= Beginning of Section =

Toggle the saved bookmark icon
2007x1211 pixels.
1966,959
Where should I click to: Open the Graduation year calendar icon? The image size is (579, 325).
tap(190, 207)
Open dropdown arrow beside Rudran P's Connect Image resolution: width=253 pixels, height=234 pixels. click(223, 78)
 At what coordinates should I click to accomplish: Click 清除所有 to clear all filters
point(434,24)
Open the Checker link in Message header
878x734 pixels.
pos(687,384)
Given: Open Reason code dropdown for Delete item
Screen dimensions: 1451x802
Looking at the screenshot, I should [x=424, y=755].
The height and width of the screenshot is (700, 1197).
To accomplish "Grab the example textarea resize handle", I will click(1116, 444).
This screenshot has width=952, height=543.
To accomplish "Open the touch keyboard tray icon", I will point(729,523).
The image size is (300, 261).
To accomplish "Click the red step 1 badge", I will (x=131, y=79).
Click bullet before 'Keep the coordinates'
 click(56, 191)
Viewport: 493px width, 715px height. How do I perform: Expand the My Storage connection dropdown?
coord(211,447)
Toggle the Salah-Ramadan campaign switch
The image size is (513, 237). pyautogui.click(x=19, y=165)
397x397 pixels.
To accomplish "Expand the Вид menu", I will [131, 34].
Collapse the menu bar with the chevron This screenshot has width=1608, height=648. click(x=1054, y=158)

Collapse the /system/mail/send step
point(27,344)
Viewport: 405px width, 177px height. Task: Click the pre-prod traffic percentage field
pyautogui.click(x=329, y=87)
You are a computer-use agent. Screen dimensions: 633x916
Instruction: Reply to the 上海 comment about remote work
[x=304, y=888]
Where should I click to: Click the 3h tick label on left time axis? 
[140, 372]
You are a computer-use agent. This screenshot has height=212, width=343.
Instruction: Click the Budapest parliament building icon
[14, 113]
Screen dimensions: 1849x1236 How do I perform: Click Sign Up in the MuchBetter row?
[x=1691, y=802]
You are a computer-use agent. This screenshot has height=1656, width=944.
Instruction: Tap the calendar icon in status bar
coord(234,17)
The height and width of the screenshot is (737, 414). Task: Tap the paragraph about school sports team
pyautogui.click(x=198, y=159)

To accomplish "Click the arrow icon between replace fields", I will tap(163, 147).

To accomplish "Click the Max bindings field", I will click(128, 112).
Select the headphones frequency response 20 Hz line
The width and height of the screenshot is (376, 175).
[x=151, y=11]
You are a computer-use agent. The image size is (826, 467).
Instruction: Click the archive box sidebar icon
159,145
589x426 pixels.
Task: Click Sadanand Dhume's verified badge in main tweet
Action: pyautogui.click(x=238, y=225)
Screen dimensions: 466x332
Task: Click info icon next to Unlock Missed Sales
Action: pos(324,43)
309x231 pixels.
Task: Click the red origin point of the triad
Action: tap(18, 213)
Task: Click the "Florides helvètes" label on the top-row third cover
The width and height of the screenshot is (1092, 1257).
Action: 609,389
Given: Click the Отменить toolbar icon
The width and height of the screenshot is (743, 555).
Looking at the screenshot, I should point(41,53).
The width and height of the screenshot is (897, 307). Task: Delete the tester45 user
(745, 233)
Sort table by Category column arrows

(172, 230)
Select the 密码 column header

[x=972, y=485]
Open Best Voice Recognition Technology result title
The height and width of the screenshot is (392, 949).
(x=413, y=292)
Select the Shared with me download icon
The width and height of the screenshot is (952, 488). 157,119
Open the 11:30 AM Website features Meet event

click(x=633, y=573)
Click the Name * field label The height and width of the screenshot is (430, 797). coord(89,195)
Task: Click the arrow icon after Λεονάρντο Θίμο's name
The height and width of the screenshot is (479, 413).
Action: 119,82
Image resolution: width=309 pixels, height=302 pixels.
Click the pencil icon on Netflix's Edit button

= End of Section =

# To do
Your answer should consist of every record, printed exactly as given.

# Completed task
Toggle the saved bookmark icon
2007x1211 pixels.
1966,959
Where should I click to: Open the Graduation year calendar icon? The image size is (579, 325).
tap(190, 207)
Open dropdown arrow beside Rudran P's Connect Image resolution: width=253 pixels, height=234 pixels. click(223, 78)
 At what coordinates should I click to accomplish: Click 清除所有 to clear all filters
point(434,24)
Open the Checker link in Message header
878x734 pixels.
pos(687,384)
Given: Open Reason code dropdown for Delete item
Screen dimensions: 1451x802
Looking at the screenshot, I should [x=424, y=755].
The height and width of the screenshot is (700, 1197).
To accomplish "Grab the example textarea resize handle", I will click(1116, 444).
This screenshot has width=952, height=543.
To accomplish "Open the touch keyboard tray icon", I will point(729,523).
The image size is (300, 261).
To accomplish "Click the red step 1 badge", I will (x=131, y=79).
Click bullet before 'Keep the coordinates'
 click(56, 191)
Viewport: 493px width, 715px height. How do I perform: Expand the My Storage connection dropdown?
coord(211,447)
Toggle the Salah-Ramadan campaign switch
The image size is (513, 237). pyautogui.click(x=19, y=165)
397x397 pixels.
To accomplish "Expand the Вид menu", I will [131, 34].
Collapse the menu bar with the chevron This screenshot has width=1608, height=648. click(x=1054, y=158)

Collapse the /system/mail/send step
point(27,344)
Viewport: 405px width, 177px height. Task: Click the pre-prod traffic percentage field
pyautogui.click(x=329, y=87)
You are a computer-use agent. Screen dimensions: 633x916
Instruction: Reply to the 上海 comment about remote work
[x=304, y=888]
Where should I click to: Click the 3h tick label on left time axis? 
[140, 372]
You are a computer-use agent. This screenshot has height=212, width=343.
Instruction: Click the Budapest parliament building icon
[14, 113]
Screen dimensions: 1849x1236 How do I perform: Click Sign Up in the MuchBetter row?
[x=1691, y=802]
You are a computer-use agent. This screenshot has height=1656, width=944.
Instruction: Tap the calendar icon in status bar
coord(234,17)
The height and width of the screenshot is (737, 414). Task: Tap the paragraph about school sports team
pyautogui.click(x=198, y=159)

To accomplish "Click the arrow icon between replace fields", I will tap(163, 147).

To accomplish "Click the Max bindings field", I will click(128, 112).
Select the headphones frequency response 20 Hz line
The width and height of the screenshot is (376, 175).
[x=151, y=11]
You are a computer-use agent. The image size is (826, 467).
Instruction: Click the archive box sidebar icon
159,145
589x426 pixels.
Task: Click Sadanand Dhume's verified badge in main tweet
Action: pyautogui.click(x=238, y=225)
Screen dimensions: 466x332
Task: Click info icon next to Unlock Missed Sales
Action: pos(324,43)
309x231 pixels.
Task: Click the red origin point of the triad
Action: tap(18, 213)
Task: Click the "Florides helvètes" label on the top-row third cover
The width and height of the screenshot is (1092, 1257).
Action: 609,389
Given: Click the Отменить toolbar icon
The width and height of the screenshot is (743, 555).
Looking at the screenshot, I should point(41,53).
The width and height of the screenshot is (897, 307). Task: Delete the tester45 user
(745, 233)
Sort table by Category column arrows

(172, 230)
Select the 密码 column header

[x=972, y=485]
Open Best Voice Recognition Technology result title
The height and width of the screenshot is (392, 949).
(x=413, y=292)
Select the Shared with me download icon
The width and height of the screenshot is (952, 488). 157,119
Open the 11:30 AM Website features Meet event

click(x=633, y=573)
Click the Name * field label The height and width of the screenshot is (430, 797). coord(89,195)
Task: Click the arrow icon after Λεονάρντο Θίμο's name
The height and width of the screenshot is (479, 413).
Action: 119,82
Image resolution: width=309 pixels, height=302 pixels.
Click the pencil icon on Netflix's Edit button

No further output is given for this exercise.